[Dataset entries]
↓

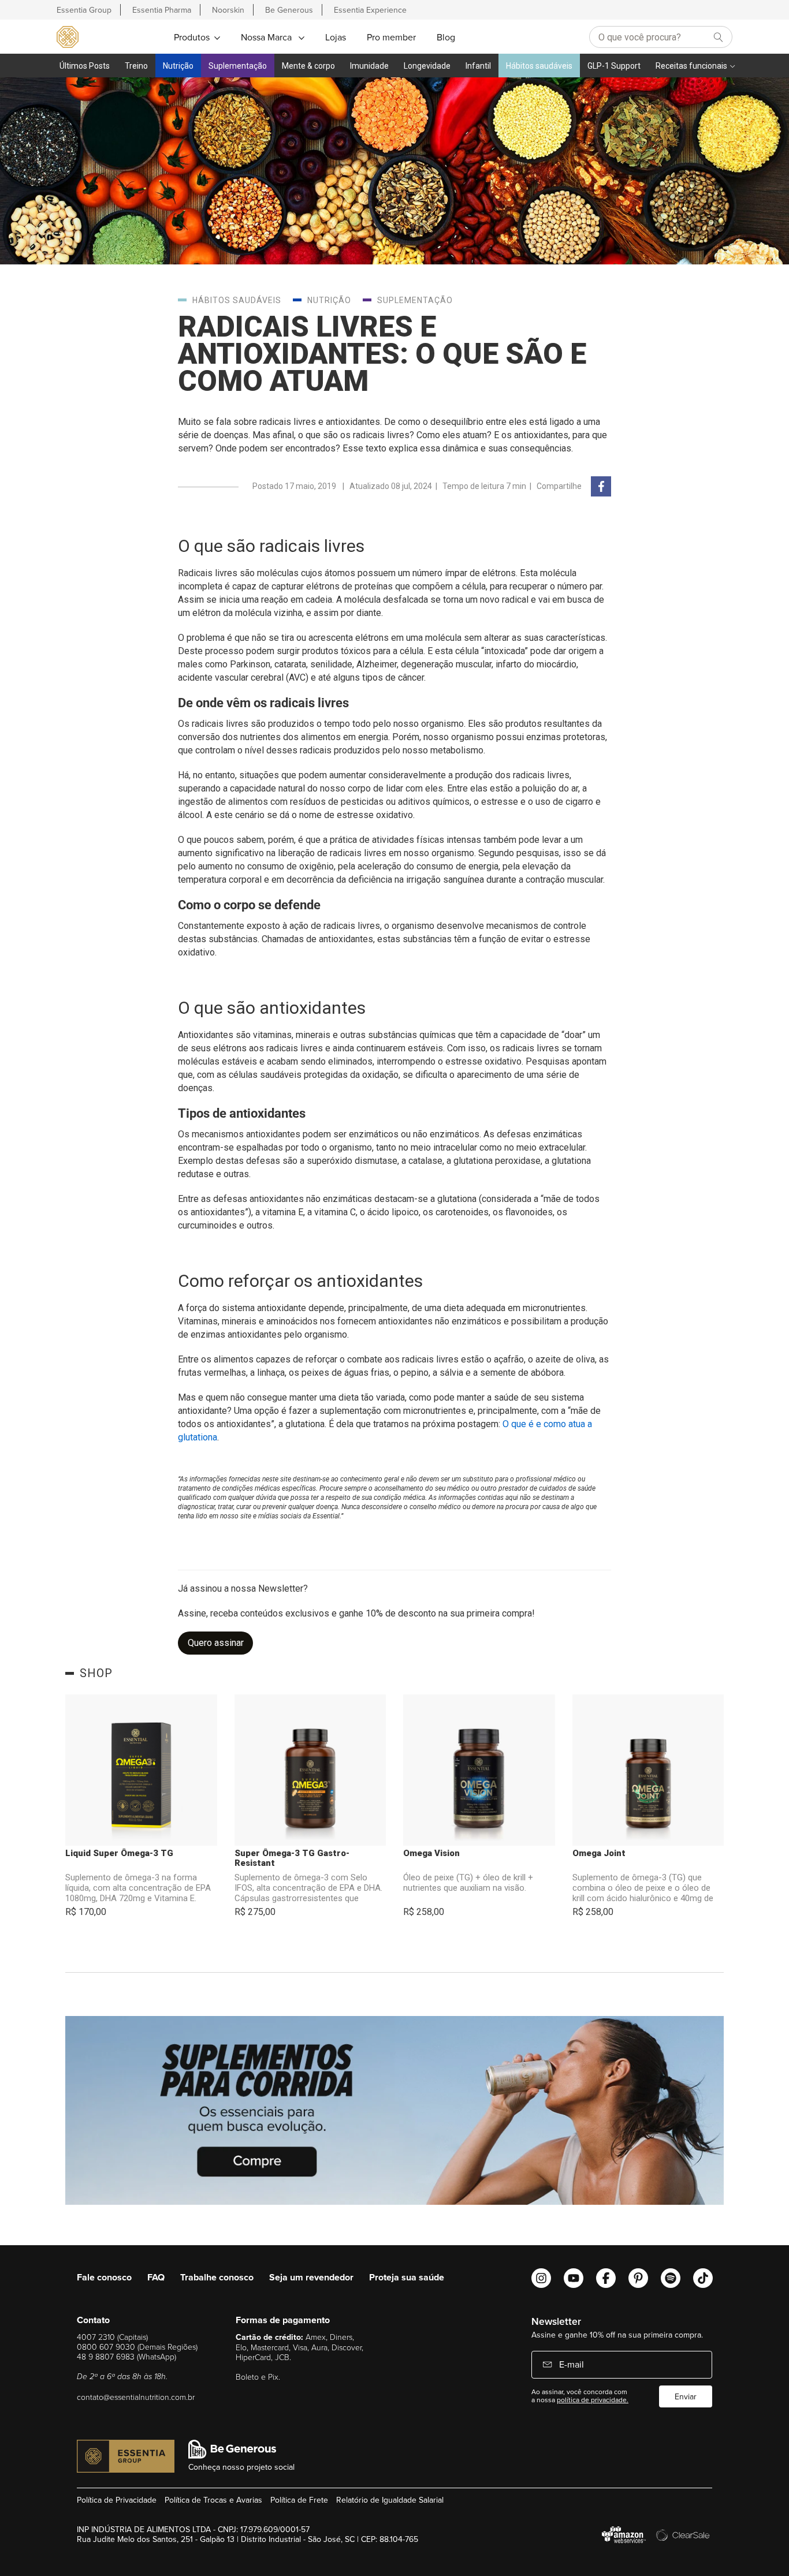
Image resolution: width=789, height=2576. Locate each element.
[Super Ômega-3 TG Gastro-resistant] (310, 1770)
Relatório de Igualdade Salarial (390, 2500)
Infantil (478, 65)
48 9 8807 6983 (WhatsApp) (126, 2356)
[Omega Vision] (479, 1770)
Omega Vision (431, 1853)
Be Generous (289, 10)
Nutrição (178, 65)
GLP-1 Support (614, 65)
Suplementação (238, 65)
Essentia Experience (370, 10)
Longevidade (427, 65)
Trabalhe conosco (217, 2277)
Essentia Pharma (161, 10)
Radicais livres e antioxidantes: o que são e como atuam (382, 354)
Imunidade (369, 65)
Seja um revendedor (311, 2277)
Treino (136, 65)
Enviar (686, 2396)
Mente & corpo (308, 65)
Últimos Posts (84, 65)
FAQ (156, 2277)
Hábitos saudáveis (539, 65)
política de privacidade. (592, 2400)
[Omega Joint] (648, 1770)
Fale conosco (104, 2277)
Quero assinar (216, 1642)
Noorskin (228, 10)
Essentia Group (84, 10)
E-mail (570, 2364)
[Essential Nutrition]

↑

Directions
Repeat the records in full and exactly, leaving every picture out.

Your solution
Image resolution: width=789, height=2576. Locate each element.
[Super Ômega-3 TG Gastro-resistant] (310, 1770)
Relatório de Igualdade Salarial (390, 2500)
Infantil (478, 65)
48 9 8807 6983 (WhatsApp) (126, 2356)
[Omega Vision] (479, 1770)
Omega Vision (431, 1853)
Be Generous (289, 10)
Nutrição (178, 65)
GLP-1 Support (614, 65)
Suplementação (238, 65)
Essentia Experience (370, 10)
Longevidade (427, 65)
Trabalhe conosco (217, 2277)
Essentia Pharma (161, 10)
Radicais livres e antioxidantes: o que são e como atuam (382, 354)
Imunidade (369, 65)
Seja um revendedor (311, 2277)
Treino (136, 65)
Enviar (686, 2396)
Mente & corpo (308, 65)
Últimos Posts (84, 65)
FAQ (156, 2277)
Hábitos saudáveis (539, 65)
política de privacidade. (592, 2400)
[Omega Joint] (648, 1770)
Fale conosco (104, 2277)
Quero assinar (216, 1642)
Noorskin (228, 10)
Essentia Group (84, 10)
E-mail (570, 2364)
[Essential Nutrition]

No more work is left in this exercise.